ASSIGNED TASK:
Send back the entries below exactly as they appear.

[Stored data entries]
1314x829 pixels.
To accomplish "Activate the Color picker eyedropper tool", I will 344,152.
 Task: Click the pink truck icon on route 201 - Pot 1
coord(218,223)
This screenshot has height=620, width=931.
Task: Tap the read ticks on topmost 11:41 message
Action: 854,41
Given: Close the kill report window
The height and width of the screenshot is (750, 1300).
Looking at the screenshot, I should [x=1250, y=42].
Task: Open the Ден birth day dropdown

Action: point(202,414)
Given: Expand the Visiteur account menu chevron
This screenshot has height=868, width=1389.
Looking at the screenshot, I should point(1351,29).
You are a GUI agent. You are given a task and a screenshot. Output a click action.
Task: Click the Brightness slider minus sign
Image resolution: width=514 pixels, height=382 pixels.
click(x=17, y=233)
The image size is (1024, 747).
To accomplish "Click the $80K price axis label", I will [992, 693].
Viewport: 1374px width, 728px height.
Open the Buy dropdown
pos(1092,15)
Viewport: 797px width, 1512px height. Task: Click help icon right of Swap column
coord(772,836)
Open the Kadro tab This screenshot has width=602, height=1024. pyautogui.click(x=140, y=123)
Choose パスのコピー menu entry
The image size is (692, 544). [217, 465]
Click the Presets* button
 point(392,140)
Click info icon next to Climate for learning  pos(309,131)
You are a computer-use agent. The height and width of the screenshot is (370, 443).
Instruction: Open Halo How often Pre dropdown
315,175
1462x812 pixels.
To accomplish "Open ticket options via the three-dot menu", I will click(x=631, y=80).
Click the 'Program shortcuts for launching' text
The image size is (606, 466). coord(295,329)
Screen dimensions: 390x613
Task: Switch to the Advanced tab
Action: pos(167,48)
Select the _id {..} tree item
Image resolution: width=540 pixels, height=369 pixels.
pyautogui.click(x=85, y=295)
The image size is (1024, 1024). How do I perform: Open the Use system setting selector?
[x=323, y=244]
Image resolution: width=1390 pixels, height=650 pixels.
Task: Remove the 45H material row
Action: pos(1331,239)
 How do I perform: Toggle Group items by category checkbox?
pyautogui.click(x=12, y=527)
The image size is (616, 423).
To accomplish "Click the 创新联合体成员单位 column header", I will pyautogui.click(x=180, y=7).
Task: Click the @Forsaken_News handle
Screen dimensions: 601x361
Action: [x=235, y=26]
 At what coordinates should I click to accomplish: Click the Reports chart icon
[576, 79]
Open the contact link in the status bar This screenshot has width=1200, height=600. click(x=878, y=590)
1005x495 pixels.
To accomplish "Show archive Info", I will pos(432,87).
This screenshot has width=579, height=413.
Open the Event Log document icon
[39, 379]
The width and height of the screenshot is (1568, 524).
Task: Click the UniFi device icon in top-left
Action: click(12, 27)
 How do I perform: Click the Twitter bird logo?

YOUR RESPONSE:
1314x829 pixels.
To accomplish "Activate the Color picker eyedropper tool", I will 344,152.
 Task: Click the pink truck icon on route 201 - Pot 1
coord(218,223)
This screenshot has height=620, width=931.
Task: Tap the read ticks on topmost 11:41 message
Action: 854,41
Given: Close the kill report window
The height and width of the screenshot is (750, 1300).
Looking at the screenshot, I should [x=1250, y=42].
Task: Open the Ден birth day dropdown

Action: point(202,414)
Given: Expand the Visiteur account menu chevron
This screenshot has height=868, width=1389.
Looking at the screenshot, I should point(1351,29).
You are a GUI agent. You are given a task and a screenshot. Output a click action.
Task: Click the Brightness slider minus sign
Image resolution: width=514 pixels, height=382 pixels.
click(x=17, y=233)
The image size is (1024, 747).
To accomplish "Click the $80K price axis label", I will [992, 693].
Viewport: 1374px width, 728px height.
Open the Buy dropdown
pos(1092,15)
Viewport: 797px width, 1512px height. Task: Click help icon right of Swap column
coord(772,836)
Open the Kadro tab This screenshot has width=602, height=1024. pyautogui.click(x=140, y=123)
Choose パスのコピー menu entry
The image size is (692, 544). [217, 465]
Click the Presets* button
 point(392,140)
Click info icon next to Climate for learning  pos(309,131)
You are a computer-use agent. The height and width of the screenshot is (370, 443).
Instruction: Open Halo How often Pre dropdown
315,175
1462x812 pixels.
To accomplish "Open ticket options via the three-dot menu", I will click(x=631, y=80).
Click the 'Program shortcuts for launching' text
The image size is (606, 466). coord(295,329)
Screen dimensions: 390x613
Task: Switch to the Advanced tab
Action: pos(167,48)
Select the _id {..} tree item
Image resolution: width=540 pixels, height=369 pixels.
pyautogui.click(x=85, y=295)
The image size is (1024, 1024). How do I perform: Open the Use system setting selector?
[x=323, y=244]
Image resolution: width=1390 pixels, height=650 pixels.
Task: Remove the 45H material row
Action: pos(1331,239)
 How do I perform: Toggle Group items by category checkbox?
pyautogui.click(x=12, y=527)
The image size is (616, 423).
To accomplish "Click the 创新联合体成员单位 column header", I will pyautogui.click(x=180, y=7).
Task: Click the @Forsaken_News handle
Screen dimensions: 601x361
Action: [x=235, y=26]
 At what coordinates should I click to accomplish: Click the Reports chart icon
[576, 79]
Open the contact link in the status bar This screenshot has width=1200, height=600. click(x=878, y=590)
1005x495 pixels.
To accomplish "Show archive Info", I will pos(432,87).
This screenshot has width=579, height=413.
Open the Event Log document icon
[39, 379]
The width and height of the screenshot is (1568, 524).
Task: Click the UniFi device icon in top-left
Action: click(12, 27)
 How do I perform: Click the Twitter bird logo?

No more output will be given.